READING TEXT:
:::
A Little Food Safety Goes a Long Way

News Note

By Lara Evans Bracciante

Originally published in Massage & Bodywork magazine, October/November 2004.

Food borne illnesses account for as many as 33 cases of food poisoning each year with most of these occurring at home. The symptoms — fever, chills, dizziness, headache, diarrhea, vomiting, and stomach cramps — are caused by bacterial contamination during food preparation or in days-old cuisine. Whether it’s turkey preparation or sandwiches derived from leftovers, following a few food safety tips can make all the difference:

·Don’t allow perishables to sit longer than two hours. If the temperature is above 90ºF, only allow one hour.

·Don’t refreeze thawed food unless it’s still cold to the touch and you can see ice crystals on it. However, it may lose some of its original texture and flavor.

·Sanitize surfaces and cutting boards used to cut raw meat, which leaves bacteria behind. Either run them through the dishwasher or use a bleach solution (1 teaspoon bleach to 1 quart water) before placing another food item on the cutting board.

·Wash hands often with soap and warm water for at least 20 seconds to remove all bacteria. Experts estimate this would eliminate about 50 percent of food borne illnesses.
:::
SOURCE DATA:
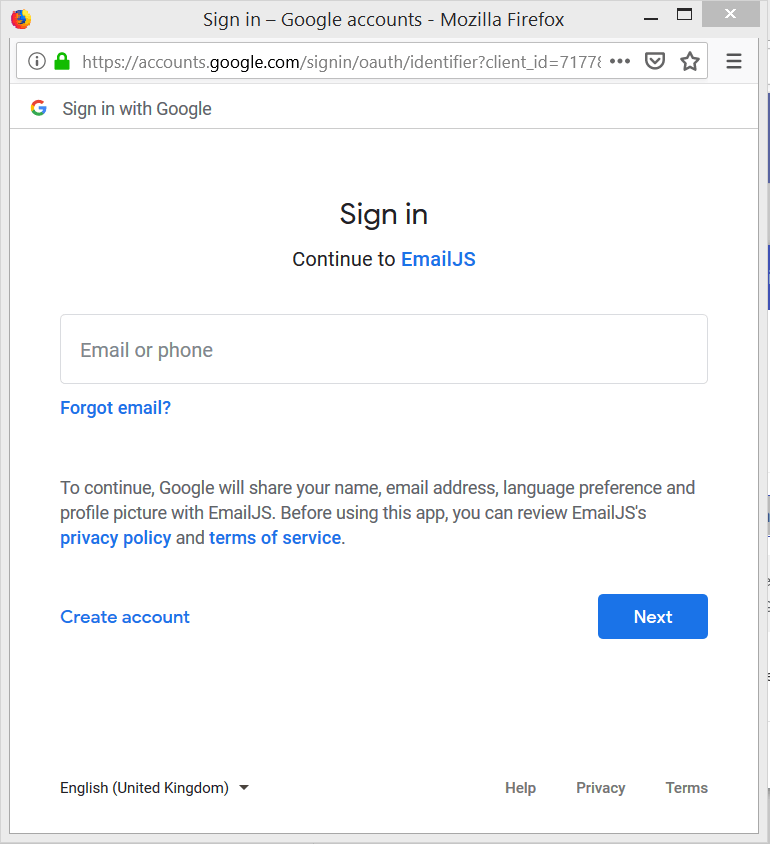The width and height of the screenshot is (770, 844).
Task: Open the EmailJS link
Action: [x=438, y=259]
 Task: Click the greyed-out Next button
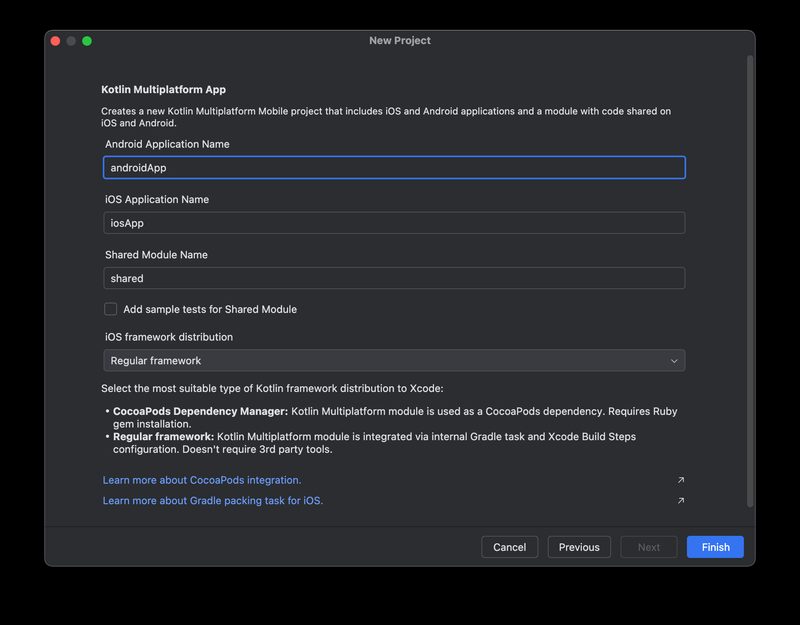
:::
TASK REQUIREMENTS: According to the food safety article, how long should hands be washed with soap and warm water? You won't need the listing.

OUTPUT OF THE EXERCISE: For at least 20 seconds.